◆ **Task objective**:
The complete listing that follows is to be set down again, exactly as it appears.
○ ○ ○ ○ ○
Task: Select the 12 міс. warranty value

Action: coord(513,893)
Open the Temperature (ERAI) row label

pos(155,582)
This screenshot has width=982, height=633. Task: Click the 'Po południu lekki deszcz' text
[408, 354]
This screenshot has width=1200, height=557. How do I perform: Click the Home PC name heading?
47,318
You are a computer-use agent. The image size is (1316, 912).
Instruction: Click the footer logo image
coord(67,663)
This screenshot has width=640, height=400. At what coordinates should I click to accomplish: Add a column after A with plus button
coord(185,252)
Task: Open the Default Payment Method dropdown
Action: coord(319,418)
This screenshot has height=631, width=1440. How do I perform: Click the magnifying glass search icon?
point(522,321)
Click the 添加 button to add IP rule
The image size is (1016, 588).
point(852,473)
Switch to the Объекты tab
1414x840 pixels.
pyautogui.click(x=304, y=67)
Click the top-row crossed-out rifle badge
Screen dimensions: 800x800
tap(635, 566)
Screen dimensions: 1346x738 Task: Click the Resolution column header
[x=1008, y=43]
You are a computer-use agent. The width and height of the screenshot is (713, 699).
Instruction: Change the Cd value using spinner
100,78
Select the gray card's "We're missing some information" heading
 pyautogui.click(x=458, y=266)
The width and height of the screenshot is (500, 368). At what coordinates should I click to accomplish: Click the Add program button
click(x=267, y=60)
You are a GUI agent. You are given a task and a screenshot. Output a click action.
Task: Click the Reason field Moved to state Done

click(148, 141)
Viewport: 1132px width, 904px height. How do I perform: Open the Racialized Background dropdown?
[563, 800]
○ ○ ○ ○ ○
◆ **Exercise output**:
Task: Select the 12 міс. warranty value

Action: coord(513,893)
Open the Temperature (ERAI) row label

pos(155,582)
This screenshot has width=982, height=633. Task: Click the 'Po południu lekki deszcz' text
[408, 354]
This screenshot has width=1200, height=557. How do I perform: Click the Home PC name heading?
47,318
You are a computer-use agent. The image size is (1316, 912).
Instruction: Click the footer logo image
coord(67,663)
This screenshot has width=640, height=400. At what coordinates should I click to accomplish: Add a column after A with plus button
coord(185,252)
Task: Open the Default Payment Method dropdown
Action: coord(319,418)
This screenshot has height=631, width=1440. How do I perform: Click the magnifying glass search icon?
point(522,321)
Click the 添加 button to add IP rule
The image size is (1016, 588).
point(852,473)
Switch to the Объекты tab
1414x840 pixels.
pyautogui.click(x=304, y=67)
Click the top-row crossed-out rifle badge
Screen dimensions: 800x800
tap(635, 566)
Screen dimensions: 1346x738 Task: Click the Resolution column header
[x=1008, y=43]
You are a computer-use agent. The width and height of the screenshot is (713, 699).
Instruction: Change the Cd value using spinner
100,78
Select the gray card's "We're missing some information" heading
 pyautogui.click(x=458, y=266)
The width and height of the screenshot is (500, 368). At what coordinates should I click to accomplish: Click the Add program button
click(x=267, y=60)
You are a GUI agent. You are given a task and a screenshot. Output a click action.
Task: Click the Reason field Moved to state Done

click(148, 141)
Viewport: 1132px width, 904px height. How do I perform: Open the Racialized Background dropdown?
[563, 800]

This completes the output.